● **INSTRUCTIONS TO FOLLOW**:
Copy each line containing the word "entry" from the records that follow, please.
=======
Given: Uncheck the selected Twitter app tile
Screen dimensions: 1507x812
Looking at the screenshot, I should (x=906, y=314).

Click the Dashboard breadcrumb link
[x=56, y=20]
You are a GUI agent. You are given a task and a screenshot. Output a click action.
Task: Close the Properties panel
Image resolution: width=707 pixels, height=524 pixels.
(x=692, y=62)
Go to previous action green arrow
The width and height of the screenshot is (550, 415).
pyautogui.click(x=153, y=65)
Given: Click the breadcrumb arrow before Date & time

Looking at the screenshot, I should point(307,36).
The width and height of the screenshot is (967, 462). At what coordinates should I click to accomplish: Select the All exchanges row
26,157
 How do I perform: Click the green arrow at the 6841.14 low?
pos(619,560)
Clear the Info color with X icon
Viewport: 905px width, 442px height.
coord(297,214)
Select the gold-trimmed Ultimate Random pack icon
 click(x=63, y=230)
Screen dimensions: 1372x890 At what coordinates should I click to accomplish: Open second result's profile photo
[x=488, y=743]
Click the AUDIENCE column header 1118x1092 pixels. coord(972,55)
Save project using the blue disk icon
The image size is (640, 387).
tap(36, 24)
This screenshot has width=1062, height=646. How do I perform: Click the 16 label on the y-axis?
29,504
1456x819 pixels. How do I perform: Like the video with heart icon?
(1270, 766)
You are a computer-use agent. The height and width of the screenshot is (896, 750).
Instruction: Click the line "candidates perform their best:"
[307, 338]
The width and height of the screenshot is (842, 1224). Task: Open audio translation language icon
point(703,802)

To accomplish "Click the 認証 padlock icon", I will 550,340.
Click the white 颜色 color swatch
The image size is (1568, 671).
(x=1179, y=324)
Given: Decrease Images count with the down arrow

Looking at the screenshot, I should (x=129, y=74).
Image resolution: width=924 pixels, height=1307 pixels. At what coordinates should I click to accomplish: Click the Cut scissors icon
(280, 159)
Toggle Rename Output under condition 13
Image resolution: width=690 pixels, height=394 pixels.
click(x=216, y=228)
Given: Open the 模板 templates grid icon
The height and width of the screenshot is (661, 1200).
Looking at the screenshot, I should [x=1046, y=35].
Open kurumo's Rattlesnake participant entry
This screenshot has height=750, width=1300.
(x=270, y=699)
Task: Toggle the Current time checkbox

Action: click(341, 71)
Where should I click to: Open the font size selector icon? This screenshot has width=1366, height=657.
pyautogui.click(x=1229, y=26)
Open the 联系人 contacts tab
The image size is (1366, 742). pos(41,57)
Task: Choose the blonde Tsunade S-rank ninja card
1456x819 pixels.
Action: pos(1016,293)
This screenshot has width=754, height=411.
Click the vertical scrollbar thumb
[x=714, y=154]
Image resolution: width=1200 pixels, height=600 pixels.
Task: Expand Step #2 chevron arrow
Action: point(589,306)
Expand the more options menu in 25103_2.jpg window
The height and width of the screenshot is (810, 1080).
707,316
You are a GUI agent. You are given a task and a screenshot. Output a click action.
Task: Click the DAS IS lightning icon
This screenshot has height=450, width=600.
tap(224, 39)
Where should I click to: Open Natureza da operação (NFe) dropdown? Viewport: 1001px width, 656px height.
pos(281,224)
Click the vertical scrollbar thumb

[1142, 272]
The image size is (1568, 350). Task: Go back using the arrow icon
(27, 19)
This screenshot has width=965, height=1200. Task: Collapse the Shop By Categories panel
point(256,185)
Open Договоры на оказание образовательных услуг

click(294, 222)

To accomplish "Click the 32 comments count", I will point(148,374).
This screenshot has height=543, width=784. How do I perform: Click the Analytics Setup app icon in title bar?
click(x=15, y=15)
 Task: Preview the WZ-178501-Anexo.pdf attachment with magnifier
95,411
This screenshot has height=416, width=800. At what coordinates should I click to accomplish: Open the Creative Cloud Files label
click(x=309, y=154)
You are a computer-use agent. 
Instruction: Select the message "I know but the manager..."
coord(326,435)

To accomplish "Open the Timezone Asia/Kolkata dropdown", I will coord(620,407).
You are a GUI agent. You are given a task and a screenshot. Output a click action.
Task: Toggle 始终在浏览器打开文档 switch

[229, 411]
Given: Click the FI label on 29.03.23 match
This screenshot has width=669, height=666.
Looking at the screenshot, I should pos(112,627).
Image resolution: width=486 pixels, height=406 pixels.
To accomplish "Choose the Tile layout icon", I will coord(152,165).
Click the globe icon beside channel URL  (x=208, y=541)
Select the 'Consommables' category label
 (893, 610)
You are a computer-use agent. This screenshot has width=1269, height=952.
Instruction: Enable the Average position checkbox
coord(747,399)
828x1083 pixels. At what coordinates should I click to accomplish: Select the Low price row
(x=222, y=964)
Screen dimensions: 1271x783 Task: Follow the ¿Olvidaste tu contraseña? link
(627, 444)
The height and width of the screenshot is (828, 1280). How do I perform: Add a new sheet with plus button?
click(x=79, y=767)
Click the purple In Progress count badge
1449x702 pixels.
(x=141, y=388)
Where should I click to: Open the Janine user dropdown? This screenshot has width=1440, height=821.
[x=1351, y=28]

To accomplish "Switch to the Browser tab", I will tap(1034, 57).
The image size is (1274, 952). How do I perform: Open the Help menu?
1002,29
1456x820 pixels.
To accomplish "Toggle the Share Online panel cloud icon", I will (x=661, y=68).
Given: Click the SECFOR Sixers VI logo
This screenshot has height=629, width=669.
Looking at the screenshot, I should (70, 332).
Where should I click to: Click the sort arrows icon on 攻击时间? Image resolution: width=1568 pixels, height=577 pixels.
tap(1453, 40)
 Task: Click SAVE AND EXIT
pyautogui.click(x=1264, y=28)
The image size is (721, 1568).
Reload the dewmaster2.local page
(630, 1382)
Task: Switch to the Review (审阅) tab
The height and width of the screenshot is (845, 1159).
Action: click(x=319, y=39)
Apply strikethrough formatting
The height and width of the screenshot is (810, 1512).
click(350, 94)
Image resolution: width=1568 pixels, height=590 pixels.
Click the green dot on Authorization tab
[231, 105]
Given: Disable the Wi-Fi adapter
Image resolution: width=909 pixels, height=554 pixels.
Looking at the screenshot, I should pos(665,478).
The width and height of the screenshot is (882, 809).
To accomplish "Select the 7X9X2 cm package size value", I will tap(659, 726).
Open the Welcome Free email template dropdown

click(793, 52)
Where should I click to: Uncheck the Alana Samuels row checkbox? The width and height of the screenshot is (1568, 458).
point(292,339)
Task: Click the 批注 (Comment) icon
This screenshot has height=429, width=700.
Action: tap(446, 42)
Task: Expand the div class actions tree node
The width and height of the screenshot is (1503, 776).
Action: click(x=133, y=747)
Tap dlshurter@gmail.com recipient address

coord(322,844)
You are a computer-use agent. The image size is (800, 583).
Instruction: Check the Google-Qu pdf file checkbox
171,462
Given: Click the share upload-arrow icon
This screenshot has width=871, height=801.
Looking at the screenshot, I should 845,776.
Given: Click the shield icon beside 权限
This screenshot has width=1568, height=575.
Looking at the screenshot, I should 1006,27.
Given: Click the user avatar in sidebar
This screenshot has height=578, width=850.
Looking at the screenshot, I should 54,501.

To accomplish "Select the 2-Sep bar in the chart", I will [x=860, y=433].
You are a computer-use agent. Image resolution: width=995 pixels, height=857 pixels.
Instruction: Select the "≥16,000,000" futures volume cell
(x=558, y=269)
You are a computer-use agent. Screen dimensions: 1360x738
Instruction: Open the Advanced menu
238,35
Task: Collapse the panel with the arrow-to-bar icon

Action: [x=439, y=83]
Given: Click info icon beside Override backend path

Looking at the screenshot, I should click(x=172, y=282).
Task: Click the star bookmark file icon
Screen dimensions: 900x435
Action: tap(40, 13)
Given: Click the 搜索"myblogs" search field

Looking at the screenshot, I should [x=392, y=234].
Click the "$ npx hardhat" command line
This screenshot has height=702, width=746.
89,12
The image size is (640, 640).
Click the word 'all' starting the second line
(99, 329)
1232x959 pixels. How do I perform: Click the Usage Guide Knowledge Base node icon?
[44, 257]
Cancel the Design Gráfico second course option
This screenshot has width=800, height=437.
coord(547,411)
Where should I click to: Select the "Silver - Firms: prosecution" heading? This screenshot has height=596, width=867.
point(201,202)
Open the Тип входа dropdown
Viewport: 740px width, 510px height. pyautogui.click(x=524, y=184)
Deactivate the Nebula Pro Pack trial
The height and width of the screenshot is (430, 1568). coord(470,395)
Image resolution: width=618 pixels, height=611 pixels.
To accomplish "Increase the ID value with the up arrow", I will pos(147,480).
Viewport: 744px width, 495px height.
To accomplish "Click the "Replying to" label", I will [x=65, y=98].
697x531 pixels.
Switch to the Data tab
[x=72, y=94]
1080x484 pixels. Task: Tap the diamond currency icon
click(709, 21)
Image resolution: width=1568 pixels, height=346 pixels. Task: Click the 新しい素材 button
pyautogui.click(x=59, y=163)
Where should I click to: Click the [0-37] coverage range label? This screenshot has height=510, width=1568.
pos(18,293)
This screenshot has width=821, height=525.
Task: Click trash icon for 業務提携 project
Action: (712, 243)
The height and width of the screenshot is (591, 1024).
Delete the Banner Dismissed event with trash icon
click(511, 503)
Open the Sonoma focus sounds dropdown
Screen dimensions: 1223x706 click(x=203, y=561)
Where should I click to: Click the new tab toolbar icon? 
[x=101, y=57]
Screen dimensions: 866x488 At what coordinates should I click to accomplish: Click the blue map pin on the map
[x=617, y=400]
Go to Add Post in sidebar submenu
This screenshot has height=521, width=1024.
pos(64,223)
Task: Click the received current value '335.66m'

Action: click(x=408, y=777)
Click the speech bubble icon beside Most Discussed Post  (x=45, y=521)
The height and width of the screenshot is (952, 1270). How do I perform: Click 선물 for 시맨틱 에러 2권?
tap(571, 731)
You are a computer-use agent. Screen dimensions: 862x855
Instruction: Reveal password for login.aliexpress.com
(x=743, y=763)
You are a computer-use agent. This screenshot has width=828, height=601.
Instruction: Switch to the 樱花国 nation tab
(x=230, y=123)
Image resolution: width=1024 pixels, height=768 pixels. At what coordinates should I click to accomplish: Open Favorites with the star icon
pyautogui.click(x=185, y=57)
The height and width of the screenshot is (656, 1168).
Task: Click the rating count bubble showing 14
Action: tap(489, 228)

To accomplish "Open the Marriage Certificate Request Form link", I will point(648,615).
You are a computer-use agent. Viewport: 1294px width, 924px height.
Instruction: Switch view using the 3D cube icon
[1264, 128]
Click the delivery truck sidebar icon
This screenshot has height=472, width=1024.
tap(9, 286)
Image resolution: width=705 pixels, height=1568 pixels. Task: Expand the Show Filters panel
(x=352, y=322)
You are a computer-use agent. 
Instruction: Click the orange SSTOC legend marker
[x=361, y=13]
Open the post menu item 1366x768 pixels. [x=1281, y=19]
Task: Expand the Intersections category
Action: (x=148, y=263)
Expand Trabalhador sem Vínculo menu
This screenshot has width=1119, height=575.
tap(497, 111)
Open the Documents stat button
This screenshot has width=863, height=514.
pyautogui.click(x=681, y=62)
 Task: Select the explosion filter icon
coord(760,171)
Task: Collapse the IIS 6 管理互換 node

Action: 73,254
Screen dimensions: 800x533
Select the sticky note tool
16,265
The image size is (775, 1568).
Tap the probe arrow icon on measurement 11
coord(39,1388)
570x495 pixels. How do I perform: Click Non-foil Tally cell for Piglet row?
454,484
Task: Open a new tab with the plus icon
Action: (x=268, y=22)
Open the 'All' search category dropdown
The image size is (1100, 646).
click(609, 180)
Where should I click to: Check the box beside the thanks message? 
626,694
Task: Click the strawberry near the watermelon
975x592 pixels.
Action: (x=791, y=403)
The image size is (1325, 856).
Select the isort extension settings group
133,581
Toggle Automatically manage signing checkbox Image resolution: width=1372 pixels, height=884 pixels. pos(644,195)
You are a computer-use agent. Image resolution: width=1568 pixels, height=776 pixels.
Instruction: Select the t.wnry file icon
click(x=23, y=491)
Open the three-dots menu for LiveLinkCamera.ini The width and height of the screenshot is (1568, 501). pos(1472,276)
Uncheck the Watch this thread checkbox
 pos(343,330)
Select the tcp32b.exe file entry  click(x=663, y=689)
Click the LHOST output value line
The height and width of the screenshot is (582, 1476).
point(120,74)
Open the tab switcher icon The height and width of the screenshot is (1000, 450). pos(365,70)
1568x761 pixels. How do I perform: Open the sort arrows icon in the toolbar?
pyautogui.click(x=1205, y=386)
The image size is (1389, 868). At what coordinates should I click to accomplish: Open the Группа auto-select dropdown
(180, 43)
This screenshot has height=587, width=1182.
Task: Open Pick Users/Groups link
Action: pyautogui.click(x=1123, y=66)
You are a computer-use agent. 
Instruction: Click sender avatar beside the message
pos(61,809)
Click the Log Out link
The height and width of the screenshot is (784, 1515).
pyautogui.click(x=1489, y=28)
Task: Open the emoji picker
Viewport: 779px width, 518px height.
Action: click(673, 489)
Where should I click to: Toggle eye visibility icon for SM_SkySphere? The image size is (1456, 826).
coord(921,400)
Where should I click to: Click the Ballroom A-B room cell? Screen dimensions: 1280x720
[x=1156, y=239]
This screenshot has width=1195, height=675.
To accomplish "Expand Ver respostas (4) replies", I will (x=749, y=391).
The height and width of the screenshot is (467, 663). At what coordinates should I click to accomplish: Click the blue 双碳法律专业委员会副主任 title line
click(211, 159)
=======
● **ANSWER TO THIS TASK**:
Open kurumo's Rattlesnake participant entry
Select the tcp32b.exe file entry  click(x=663, y=689)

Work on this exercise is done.